-- TASK OBJECTIVE --
Scan the listing below for the word "agent" and copy every line that has it.

-- RECORDED DATA --
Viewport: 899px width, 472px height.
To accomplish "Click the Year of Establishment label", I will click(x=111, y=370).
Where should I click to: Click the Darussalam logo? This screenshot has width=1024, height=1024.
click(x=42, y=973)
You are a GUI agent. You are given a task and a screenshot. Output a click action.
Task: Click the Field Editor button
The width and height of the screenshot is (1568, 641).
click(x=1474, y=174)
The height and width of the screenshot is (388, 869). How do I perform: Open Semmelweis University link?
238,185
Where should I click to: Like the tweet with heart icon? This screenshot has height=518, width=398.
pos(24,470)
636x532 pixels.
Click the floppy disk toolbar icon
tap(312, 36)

---

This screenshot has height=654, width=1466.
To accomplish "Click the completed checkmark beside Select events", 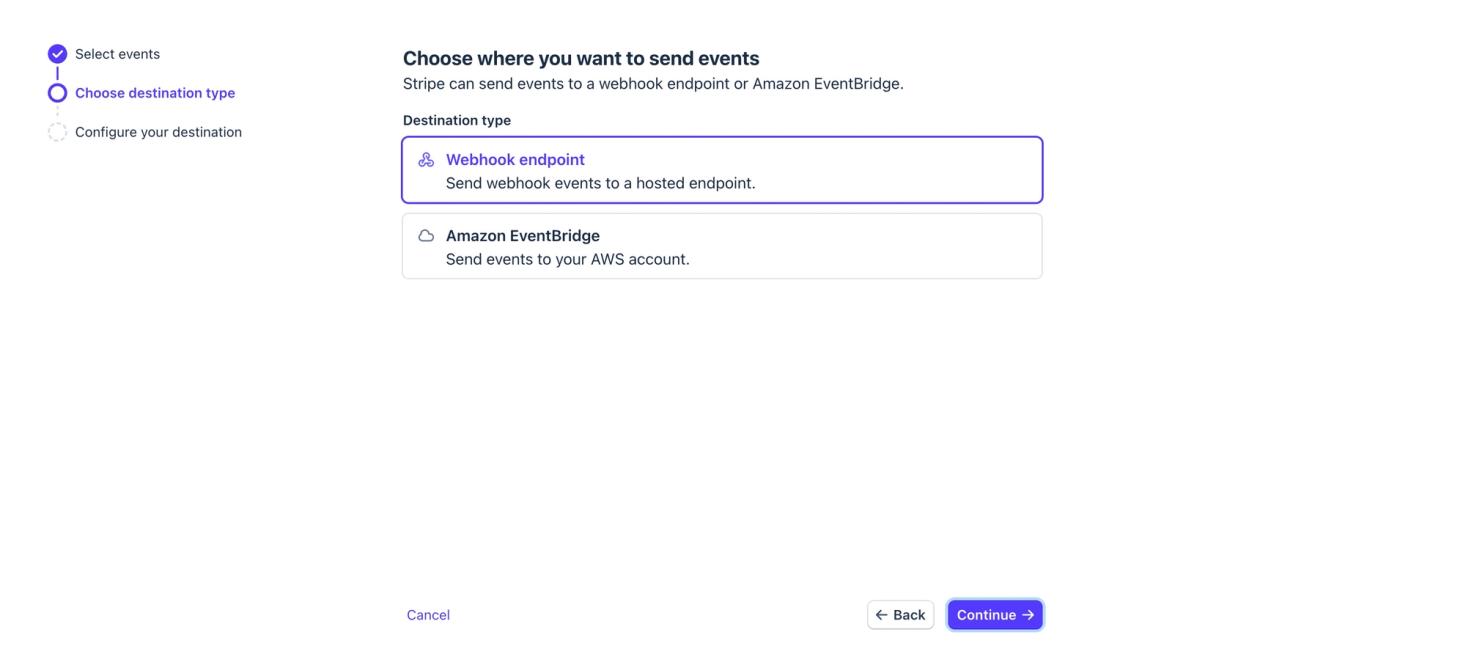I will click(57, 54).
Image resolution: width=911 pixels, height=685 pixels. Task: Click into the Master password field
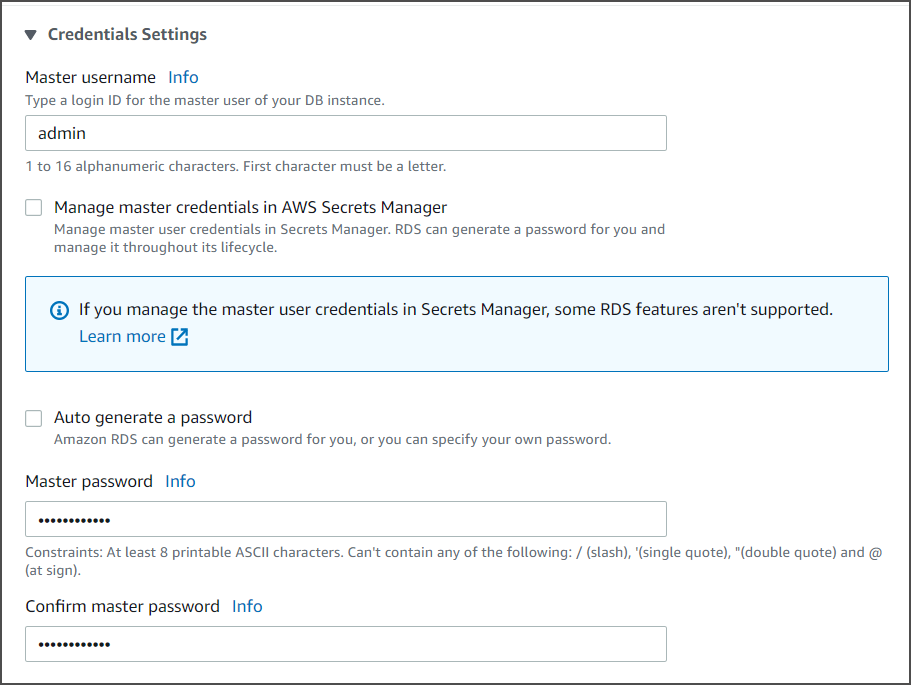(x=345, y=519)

--

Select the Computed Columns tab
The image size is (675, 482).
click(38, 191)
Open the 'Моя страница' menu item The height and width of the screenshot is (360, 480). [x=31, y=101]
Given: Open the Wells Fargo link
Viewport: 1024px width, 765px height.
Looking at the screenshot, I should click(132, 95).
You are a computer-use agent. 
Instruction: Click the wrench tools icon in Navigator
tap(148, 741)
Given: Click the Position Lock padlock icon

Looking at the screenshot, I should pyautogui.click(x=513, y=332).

-- SOLUTION TO THIS EXERCISE --
You are a GUI agent. You are given a task and a screenshot. Output a click action.
You are a computer-use agent. 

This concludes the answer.